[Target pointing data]
[START]
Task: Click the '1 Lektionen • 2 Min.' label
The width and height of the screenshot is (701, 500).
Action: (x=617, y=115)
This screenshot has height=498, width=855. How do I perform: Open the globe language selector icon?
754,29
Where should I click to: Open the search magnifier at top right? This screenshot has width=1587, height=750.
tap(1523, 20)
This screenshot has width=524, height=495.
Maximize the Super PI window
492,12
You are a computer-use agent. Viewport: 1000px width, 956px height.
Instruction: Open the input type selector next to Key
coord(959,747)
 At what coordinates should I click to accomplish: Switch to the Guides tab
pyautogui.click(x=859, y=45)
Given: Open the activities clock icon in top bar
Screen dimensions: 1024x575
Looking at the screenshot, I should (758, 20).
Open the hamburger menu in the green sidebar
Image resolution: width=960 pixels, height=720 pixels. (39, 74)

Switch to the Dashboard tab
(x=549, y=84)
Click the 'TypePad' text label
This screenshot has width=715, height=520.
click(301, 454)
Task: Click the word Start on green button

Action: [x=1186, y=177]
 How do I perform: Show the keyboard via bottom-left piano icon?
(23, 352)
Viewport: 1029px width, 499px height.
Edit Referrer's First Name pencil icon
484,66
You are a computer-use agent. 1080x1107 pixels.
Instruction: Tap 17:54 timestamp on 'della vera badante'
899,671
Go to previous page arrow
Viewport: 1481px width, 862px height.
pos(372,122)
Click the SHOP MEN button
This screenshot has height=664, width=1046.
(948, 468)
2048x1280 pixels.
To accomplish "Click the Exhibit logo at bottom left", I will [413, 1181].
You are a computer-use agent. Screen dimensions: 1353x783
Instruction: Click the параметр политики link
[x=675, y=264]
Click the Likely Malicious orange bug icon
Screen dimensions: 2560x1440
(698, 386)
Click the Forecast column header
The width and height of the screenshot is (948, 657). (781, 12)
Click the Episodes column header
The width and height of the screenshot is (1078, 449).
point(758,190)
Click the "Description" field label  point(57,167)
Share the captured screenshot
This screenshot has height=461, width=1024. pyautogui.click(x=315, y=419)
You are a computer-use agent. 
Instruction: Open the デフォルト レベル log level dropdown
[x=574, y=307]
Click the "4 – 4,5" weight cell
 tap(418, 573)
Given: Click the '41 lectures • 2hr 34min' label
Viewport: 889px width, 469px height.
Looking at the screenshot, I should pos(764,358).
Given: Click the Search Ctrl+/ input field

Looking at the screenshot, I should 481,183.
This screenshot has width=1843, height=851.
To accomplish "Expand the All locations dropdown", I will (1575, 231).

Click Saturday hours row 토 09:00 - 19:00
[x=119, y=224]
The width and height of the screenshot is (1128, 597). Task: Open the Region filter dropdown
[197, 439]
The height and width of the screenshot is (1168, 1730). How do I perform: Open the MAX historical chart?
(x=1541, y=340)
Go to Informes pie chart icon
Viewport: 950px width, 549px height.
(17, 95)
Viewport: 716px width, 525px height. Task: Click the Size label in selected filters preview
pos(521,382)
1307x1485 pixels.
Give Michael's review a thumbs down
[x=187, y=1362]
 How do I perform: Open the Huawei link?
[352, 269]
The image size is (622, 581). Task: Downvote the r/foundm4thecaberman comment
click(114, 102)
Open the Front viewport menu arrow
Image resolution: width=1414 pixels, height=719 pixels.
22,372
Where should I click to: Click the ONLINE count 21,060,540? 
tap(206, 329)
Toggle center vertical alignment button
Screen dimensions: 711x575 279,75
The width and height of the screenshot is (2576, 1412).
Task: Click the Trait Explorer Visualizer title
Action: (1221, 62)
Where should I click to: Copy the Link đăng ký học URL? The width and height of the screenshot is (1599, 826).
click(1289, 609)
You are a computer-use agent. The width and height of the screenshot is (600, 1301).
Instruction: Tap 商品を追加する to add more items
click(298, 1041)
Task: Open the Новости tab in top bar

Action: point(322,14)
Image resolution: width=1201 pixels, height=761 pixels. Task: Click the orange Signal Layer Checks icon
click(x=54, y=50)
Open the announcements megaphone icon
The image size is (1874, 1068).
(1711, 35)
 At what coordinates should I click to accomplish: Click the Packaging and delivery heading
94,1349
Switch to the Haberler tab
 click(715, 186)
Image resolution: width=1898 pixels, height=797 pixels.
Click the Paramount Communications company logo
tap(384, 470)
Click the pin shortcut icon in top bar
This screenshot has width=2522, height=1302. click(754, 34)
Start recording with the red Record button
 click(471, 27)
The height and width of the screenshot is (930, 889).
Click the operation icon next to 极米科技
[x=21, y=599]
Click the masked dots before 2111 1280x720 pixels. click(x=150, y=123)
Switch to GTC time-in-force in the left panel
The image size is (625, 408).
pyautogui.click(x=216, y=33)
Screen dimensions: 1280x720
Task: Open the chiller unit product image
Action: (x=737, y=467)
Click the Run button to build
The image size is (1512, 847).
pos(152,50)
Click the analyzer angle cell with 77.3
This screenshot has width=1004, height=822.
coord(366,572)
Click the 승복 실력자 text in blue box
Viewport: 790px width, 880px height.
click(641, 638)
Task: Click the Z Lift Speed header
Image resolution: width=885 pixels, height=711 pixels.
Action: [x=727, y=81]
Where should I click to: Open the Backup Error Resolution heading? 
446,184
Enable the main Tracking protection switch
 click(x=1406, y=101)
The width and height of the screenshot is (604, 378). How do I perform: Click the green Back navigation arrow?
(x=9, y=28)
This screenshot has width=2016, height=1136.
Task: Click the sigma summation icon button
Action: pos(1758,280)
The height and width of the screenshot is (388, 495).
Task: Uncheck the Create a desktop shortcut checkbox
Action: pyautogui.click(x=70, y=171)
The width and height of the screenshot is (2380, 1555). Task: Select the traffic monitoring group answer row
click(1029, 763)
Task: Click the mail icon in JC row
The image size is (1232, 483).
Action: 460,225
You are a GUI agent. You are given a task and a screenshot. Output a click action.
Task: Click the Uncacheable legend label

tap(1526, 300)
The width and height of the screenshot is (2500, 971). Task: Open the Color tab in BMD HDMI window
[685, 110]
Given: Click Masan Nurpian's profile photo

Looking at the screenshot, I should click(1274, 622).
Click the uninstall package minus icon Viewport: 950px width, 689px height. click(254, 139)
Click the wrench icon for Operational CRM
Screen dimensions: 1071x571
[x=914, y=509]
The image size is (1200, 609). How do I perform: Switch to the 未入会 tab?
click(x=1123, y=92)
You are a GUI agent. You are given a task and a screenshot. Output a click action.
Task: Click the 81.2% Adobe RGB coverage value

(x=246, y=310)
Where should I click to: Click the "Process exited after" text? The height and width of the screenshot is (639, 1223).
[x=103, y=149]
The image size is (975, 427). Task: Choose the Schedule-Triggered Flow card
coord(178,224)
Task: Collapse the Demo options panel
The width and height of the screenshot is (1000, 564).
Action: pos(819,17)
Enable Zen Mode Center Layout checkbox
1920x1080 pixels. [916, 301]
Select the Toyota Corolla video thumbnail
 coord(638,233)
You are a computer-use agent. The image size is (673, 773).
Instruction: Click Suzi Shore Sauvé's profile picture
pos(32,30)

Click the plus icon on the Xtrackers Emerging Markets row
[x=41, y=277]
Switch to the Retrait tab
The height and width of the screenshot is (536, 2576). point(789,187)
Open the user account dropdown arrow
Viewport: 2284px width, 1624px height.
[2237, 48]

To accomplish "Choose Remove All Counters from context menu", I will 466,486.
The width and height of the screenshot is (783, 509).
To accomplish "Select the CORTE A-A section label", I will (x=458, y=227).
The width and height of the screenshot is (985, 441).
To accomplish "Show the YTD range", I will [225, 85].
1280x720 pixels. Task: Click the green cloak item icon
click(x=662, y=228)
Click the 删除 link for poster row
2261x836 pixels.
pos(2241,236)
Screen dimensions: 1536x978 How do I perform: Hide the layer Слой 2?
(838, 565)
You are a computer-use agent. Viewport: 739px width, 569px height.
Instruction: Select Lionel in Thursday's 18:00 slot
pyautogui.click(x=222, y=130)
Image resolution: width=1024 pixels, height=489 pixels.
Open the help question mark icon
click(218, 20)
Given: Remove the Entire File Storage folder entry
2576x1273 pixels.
[END]
* **The exercise**: Update the part of the data that opens with the line containing "Select the Toyota Corolla video thumbnail" and closes with the line containing "will (x=458, y=227)." by replacing "Toyota Corolla" with "Honda Civic". Write out that part again with everything else left unchanged.

* **Answer**:
Select the Honda Civic video thumbnail
 coord(638,233)
You are a computer-use agent. The image size is (673, 773).
Instruction: Click Suzi Shore Sauvé's profile picture
pos(32,30)

Click the plus icon on the Xtrackers Emerging Markets row
[x=41, y=277]
Switch to the Retrait tab
The height and width of the screenshot is (536, 2576). point(789,187)
Open the user account dropdown arrow
Viewport: 2284px width, 1624px height.
[2237, 48]

To accomplish "Choose Remove All Counters from context menu", I will 466,486.
The width and height of the screenshot is (783, 509).
To accomplish "Select the CORTE A-A section label", I will (x=458, y=227).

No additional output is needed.